** BEGIN TEXT BLOCK **

* Getting started with dask
* Overview of dask features
* Data processing using dask dataframes
* Create dask dataframe using csv files
* Get the row and column count
* Overview of data processing APIs of dask dataframes
* Write data in dask dataframe to csv files
* Real world example of data processing using dask
* Exercise and Solution

In [None]:
# Getting started with dask
# python -m pip install dask\[complete\]

In [None]:
# Overview of dask features
# Scale PyData libraries such as numpy, pandas, scikit-learn, etc using Dask DataFrames
# Scale any Python code using Dask Futures

In [None]:
# Data processing using Dask Dataframes
# Read data from files and other sources using read apis
# Process data using Pandas Dataframe like APIs (query, apply, groupby, join, sort_values, etc)
# Write data to files and other targets using to apis

In [None]:
from dask import dataframe as dd

In [None]:
# dd.read_json
# df.to_json
df = dd.read_json(
    'data/retail_db_json/departments/*',
    lines=True
)

In [None]:
type(df)

In [None]:
# Create dask dataframe using csv files
df = dd.read_csv(
    'data/retail_db/departments/*',
    names=['department_id', 'department_name']
)

In [None]:
df.head()

In [None]:
df.shape

In [None]:
df.compute()

In [None]:
# Get the row and column count
df.compute().shape

In [None]:
type(df.compute())

In [None]:
# Overview of data processing APIs of dask dataframes
# query
# apply
# groupby
# join
# sort_values

In [None]:
df.compute()

In [None]:
df.query('department_id >= 3')

In [None]:
df.query('department_id >= 3').compute()

In [None]:
df.apply(lambda rec: rec['department_name'].upper(), axis=1)

In [None]:
df.apply(lambda rec: rec['department_name'].upper(), meta=(None, 'object'), axis=1).compute()

In [None]:
df.sort_values(by=['department_name'])

In [None]:
df.sort_values(by=['department_name']).compute()

In [None]:
# Write data in dask dataframe to csv files
df = dd.read_json(
    'data/retail_db_json/departments/*',
    lines=True
)

In [None]:
df.compute()

In [None]:
help(df.to_csv)

In [None]:
df.to_csv(
    'data/retail_db_csv/departments/part-*.csv', 
    index=False,
    name_function=lambda i: '%05d' % i
)

In [None]:
# Real world example of data processing using dask
# Convert all the files under retail_db to json format
import glob
import os
import json
import uuid
from dask import dataframe as dd

In [None]:
def get_columns(ds):
    with open('data/retail_db/schemas.json') as fp:
        schemas = json.load(fp)
    try:
        schema = schemas.get(ds)
        if not schema:
            raise KeyError
        cols = sorted(schema, key=lambda s: s['column_position'])
        columns = [col['column_name'] for col in cols]
        return columns
    except KeyError:
        print(f'Schema not found for {ds}')

** END TEXT BLOCK **
** BEGIN INFORMATION PROVIDED **

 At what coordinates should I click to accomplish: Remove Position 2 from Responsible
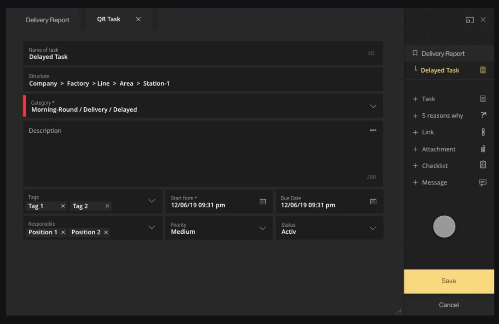click(106, 232)
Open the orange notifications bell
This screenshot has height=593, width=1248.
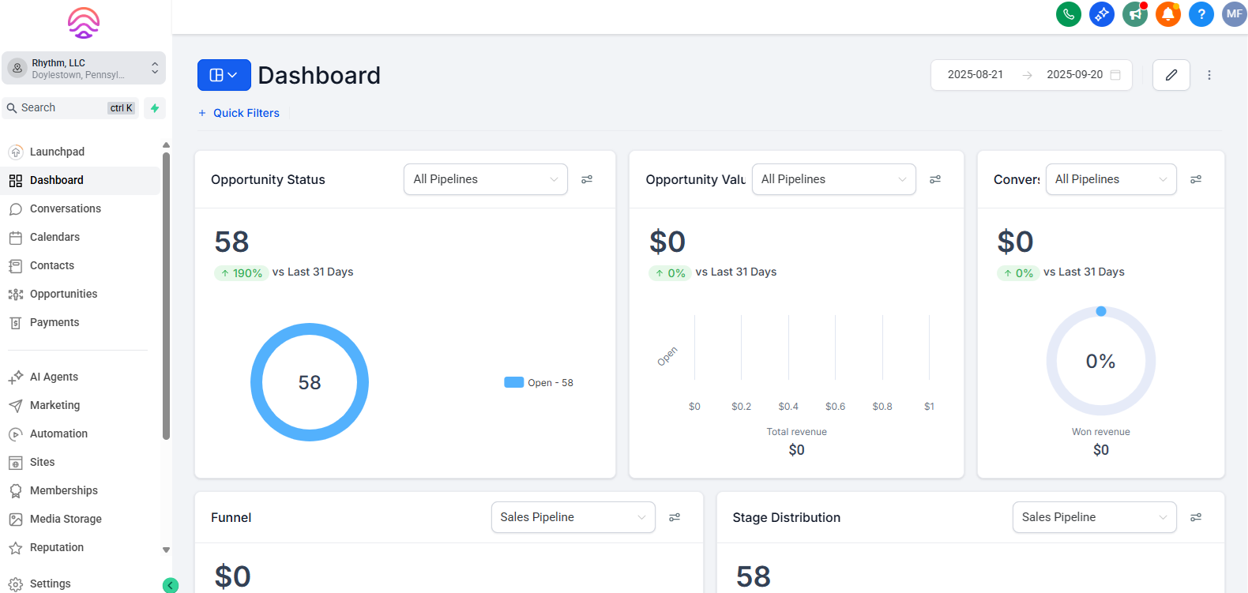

** END INFORMATION PROVIDED **

◆ SET EXERCISE A
Answer these about the dask notebook, one answer per line, marked the same way:
(i) Which column names are given when the departments CSV files are read?
(ii) Which file does get_columns open to load the schemas?
(iii) What condition is passed to query?
◆ SET EXERCISE B
For each statement, say whether the dask notebook supports it. Answer yes or no and quote the words that decide it.
(i) The JSON departments data is read with lines set to True.
(ii) The CSV output includes the dataframe index.
(iii) get_columns orders the columns by column name.
◆ SET EXERCISE C
Pick up the dask notebook after its final line and keep writing it.

◆ EXPECTED ANSWER A
(i) department_id and department_name
(ii) data/retail_db/schemas.json
(iii) department_id >= 3

◆ EXPECTED ANSWER B
(i) Yes: "lines=True"
(ii) No: "index=False"
(iii) No: "key=lambda s: s['column_position']"

◆ EXPECTED ANSWER C
        return

In [None]:
get_columns('departments')

In [None]:
get_columns('orders')

In [None]:
get_columns('dummy')

In [None]:
import uuid

os.makedirs('data/retail_demo', exist_ok=True)
for path in glob.glob('data/retail_db/*'):
    if os.path.isdir(path):
        ds = os.path.split(path)[1]
        for file in glob.glob(f'{path}/*'):
            df = pd.read_csv(file, names=get_columns(ds))
            os.makedirs(f'data/retail_demo/{ds}', exist_ok=True)
            df.to_json(
                f'data/retail_demo/{ds}/part-{str(uuid.uuid1())}.json',
                orient='records',
                lines=True
            )
            print(f'Number of records processed for {os.path.split(file)[1]} in {ds} is {df.shape[0]}')

In [None]:
for path in glob.glob('data/retail_db/*'):
    if os.path.isdir(path):
        ds = os.path.split(path)[1]
        df = dd.read_csv(
            f'{path}/*',
            names=get_columns(ds)
        )
        print(f'Number of records in {ds}: {df.compute().shape[0]}')



In [None]:
for path in glob.glob('data/retail_db/*'):
    if os.path.isdir(path):
        ds = os.path.split(path)[1]
        df = dd.read_csv(
            f'{path}/*',
            names=get_columns(ds)
        )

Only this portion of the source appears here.